During this busy Christmas
season, you will probably be attending or maybe participating in a pageant. One
thing that I remember about all the plays that I was a part of as a kid is that
nothing goes quite as you practiced it when it’s time to perform. Years ago, a subscriber
to Guideposts magazine submitted one
such story and it has been republished several times.
Nine-year-old
Wally Purling was going to be the innkeeper in a church’s Christmas pageant. Most
people in the church knew that Wally had difficulty keeping up. He was big, awkward
and a slow learner. But what Wally lacked he made up for with a big heart.
The
time finally came when Joseph appeared, slowly, tenderly guiding Mary to the
door of the inn. Joseph knocked hard on the door and out came Wally. “What do
you want?” he said, swinging the door open with a brusque gesture. “We seek
lodging.” “Seek it elsewhere,” Wally spoke harshly. “The inn is full!”
Joseph
pled, “Please, good innkeeper, this is my wife, Mary. She is heavy with child
and needs a place to rest. Surely you must have some small corner for her.
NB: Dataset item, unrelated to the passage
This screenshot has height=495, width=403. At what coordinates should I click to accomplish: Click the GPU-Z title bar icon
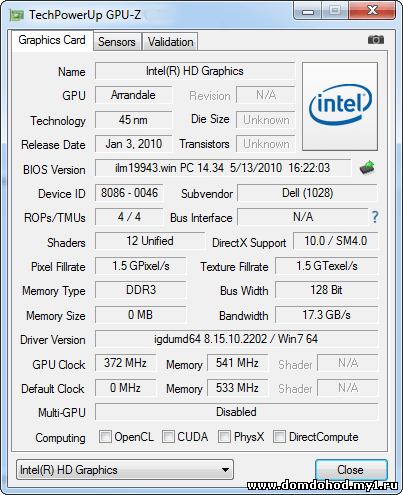pyautogui.click(x=17, y=15)
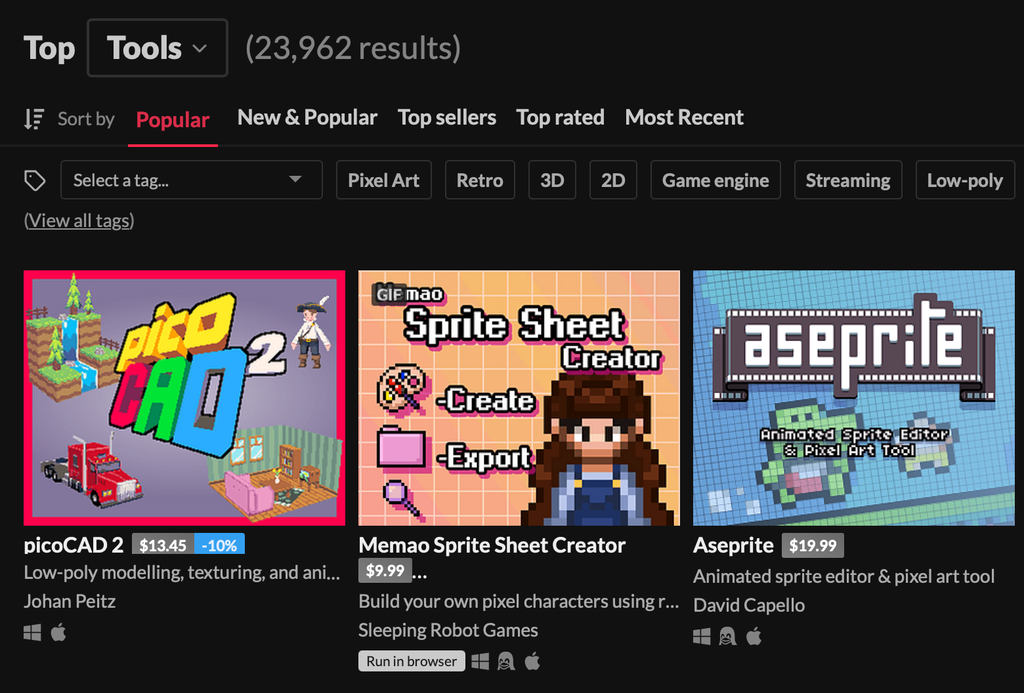Click the Linux platform icon under Aseprite
The height and width of the screenshot is (693, 1024).
(728, 636)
She
is so tired.” Wally, true to his character, looked down at Mary with a long
pause, long enough to make the audience a bit tense with embarrassment. “No!
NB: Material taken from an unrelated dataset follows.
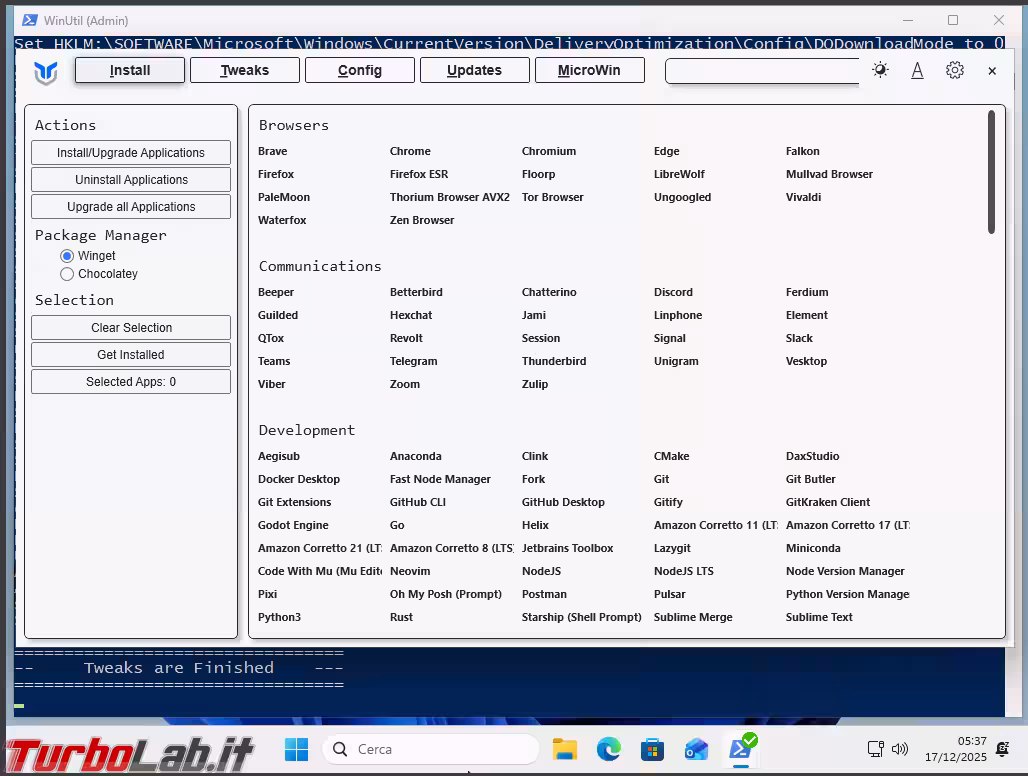
Task: Switch to the Tweaks tab
Action: [x=245, y=70]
Begone!” the prompter whispered from offstage. Wally struggled with the moral
dilemma, but said his lines anyway, “No! Begone!”
Joseph
sadly placed his arm around Mary and the two of them started to move away. However,
the innkeeper did not return inside his lodging as scripted. Wally stood there
in the doorway, watching the forlorn couple. His mouth was open, his brow
creased with concern, his eyes filling with tears.
And
suddenly this Christmas pageant became different from all others. Wally surprised
everyone. “Don't go, Joseph,” he called out. “Bring Mary back.” Wally’s face
grew into a bright smile. “You can have my room.” Some people in the church thought
that the pageant had been ruined. Yet there were others who considered it the
most Christmas of all Christmas pageants they had ever seen.[1]
Like I said earlier, things
don’t always go as scripted. It didn’t that night of the Christmas play and it
didn’t go the way Mary and Joseph planned either that first Christmas in
Bethlehem.
After a long and difficult
journey from Nazareth, the last thing they expected was to be turned away into
the cold, “And she gave birth to her firstborn son and wrapped him in swaddling
cloths and laid him in a manger, because there was no place for them in the
inn.” (Luke 2:7)
But, we can’t be too harsh
to judge the innkeeper. Most folks in Bethlehem were ignorant of the fact that
God was invading their small town that night. Not to mention that the little
shepherding town was bulging with travelers who were there to be counted in the
census.
Jesus’ rejection at birth
became a paradigm for his whole life and ministry. John makes the statement in
the prologue of his gospel that, “He came unto his own and his own received Him
not (John 1:11).” Moreover, the prophet Isaiah predicted some 700 years BC that
the Christ would be, “despised and rejected by men; a man of sorrows, and
acquainted with grief; and as one from whom men hide their faces he was despised,
and we esteemed him not” (53:3).
The rejection that began
at the cradle followed Jesus to the Cross. The ultimate loneliness came when
the Father turned his back on the Son as the sin-debt of the world on him. Jesus
cried out those gut-wrenching words, “My God, My God why have you forsaken me?”
(Matt. 27:46).
At Christmas, God sent a
message of love to the uncaring world. We would not afford him so much as a
cramped closet; no time to stop and worship; no interest in this peasant
child. But Bethlehem’s babe came to find
room for us. He would one day reserve accommodations for each of his children
at the Father’s house that awaits in eternity (John 14:1-3).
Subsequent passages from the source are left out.